ROTTERDAM, Netherlands Police hunting for the thieves who broke into a Rotterdam art gallery and snatched seven paintings worth millions are releasing security camera footage of the heist in a bid to gather more tips.

But don't expect to see the thieves' faces.

Detectives said in a statement Friday "the perpetrators are not recognizable in the images" but they hope members of the public may recognize the bags they were carrying.

Three dark, grainy stills posted on a police website show the thieves apparently walking out of the gallery's rear door.

The thieves broke into the Kunsthal gallery in Rotterdam early Tuesday morning and fled with paintings by artists including Pablo Picasso, Claude Monet and Henri Matisse.

Chris Marinello, director of The Art Loss Register, an organization that tracks stolen artwork, told "CBS This Morning" that the high level of sophistication with which the crime was pulled off suggests the thieves had inside information.

"The police will be looking at friends and relatives of various museum personnel, looking into their backgrounds to see if they can find some kind of a connection," he said. "It just went too smoothly, this theft."

Roland Ekkers, spokesman for the Rotterdam Police Department, said, "The alarm system in the Kunsthal was supposed to be state-of-the-art, so we have got no reason to believe that it's not.
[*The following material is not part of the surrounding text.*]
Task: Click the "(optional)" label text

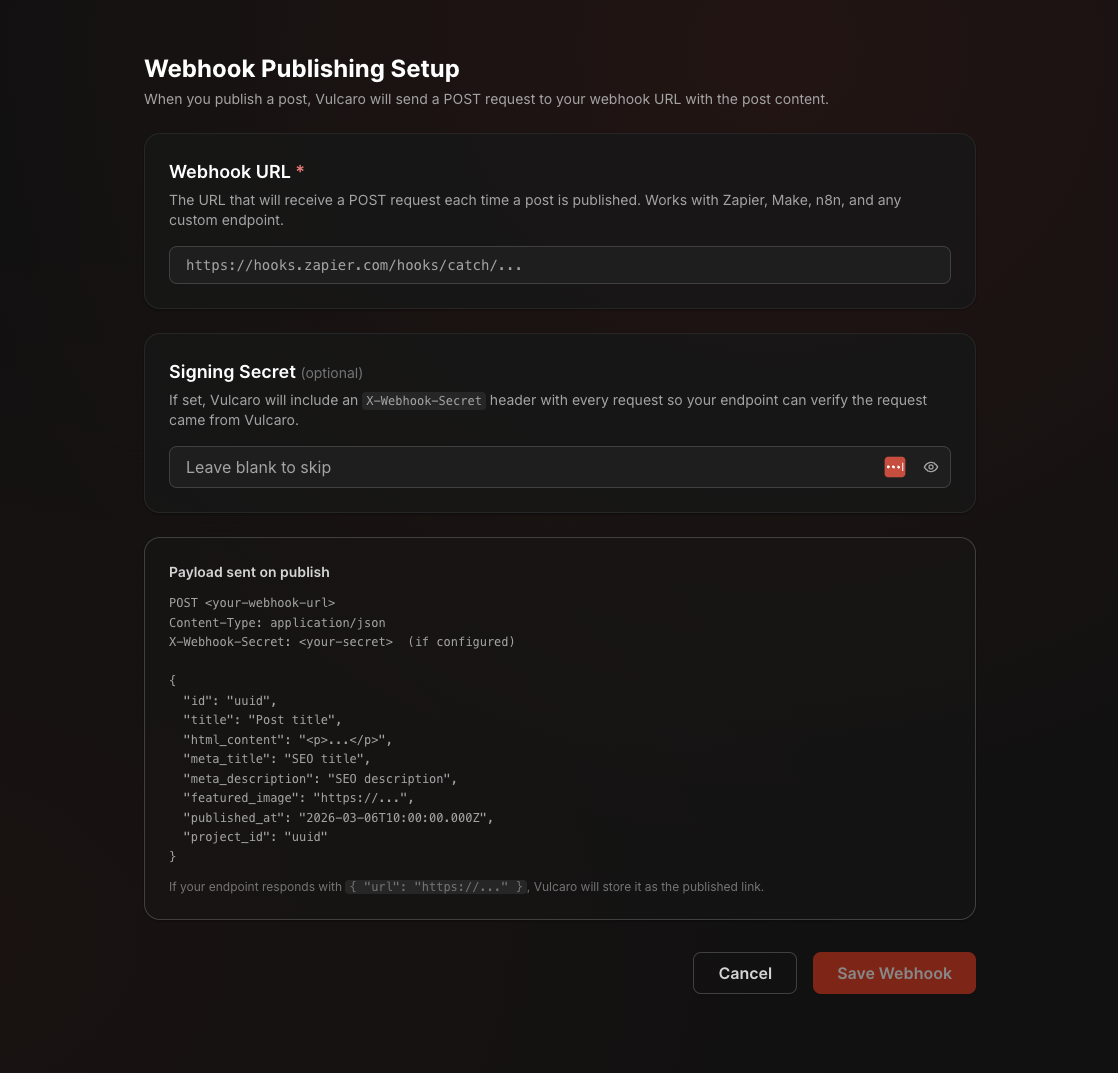Action: coord(332,373)
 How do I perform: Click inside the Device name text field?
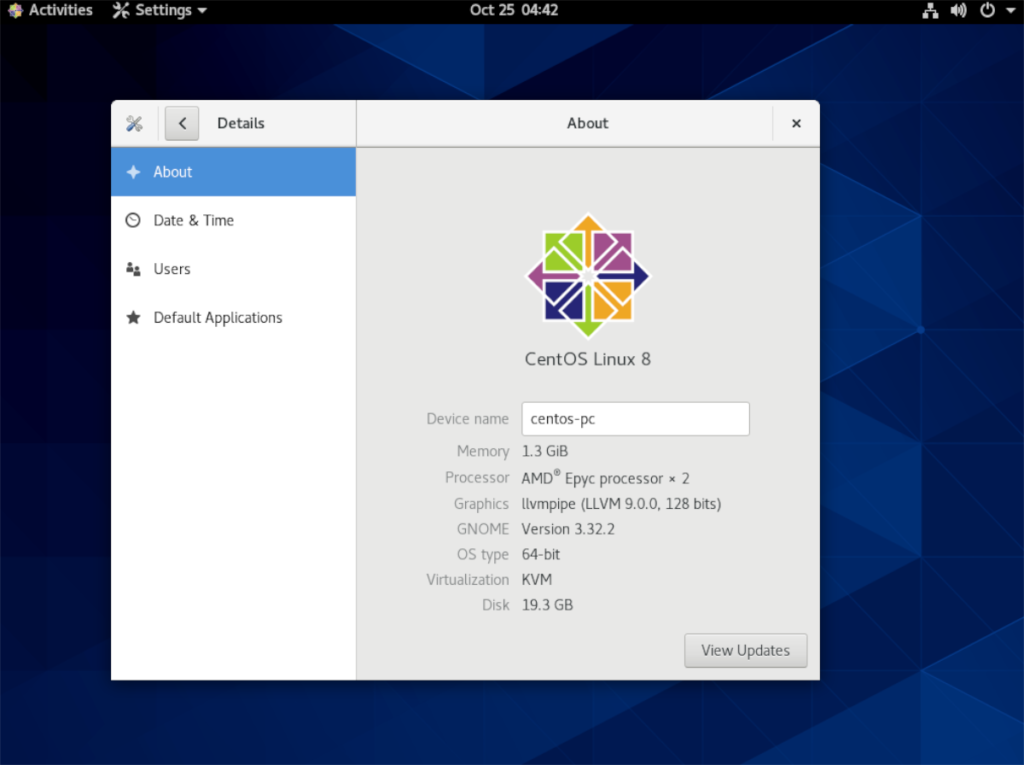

But somehow the people responsible for this found a way in and a way out and they found time to take seven paintings."

Together, the paintings have an estimated value in the tens of millions of dollars, which would make this one of the biggest art heists in recent history. But Marinello says despite the high value carried by the art, the people who took it will have a hard time selling it.

"You take these to Vancouver, or Doha, you are not going to be able to sell them," Marinello said. "No respectable dealer or auction house is going to touch them."

Officials remain optimistic that the stolen artwork will soon be recovered.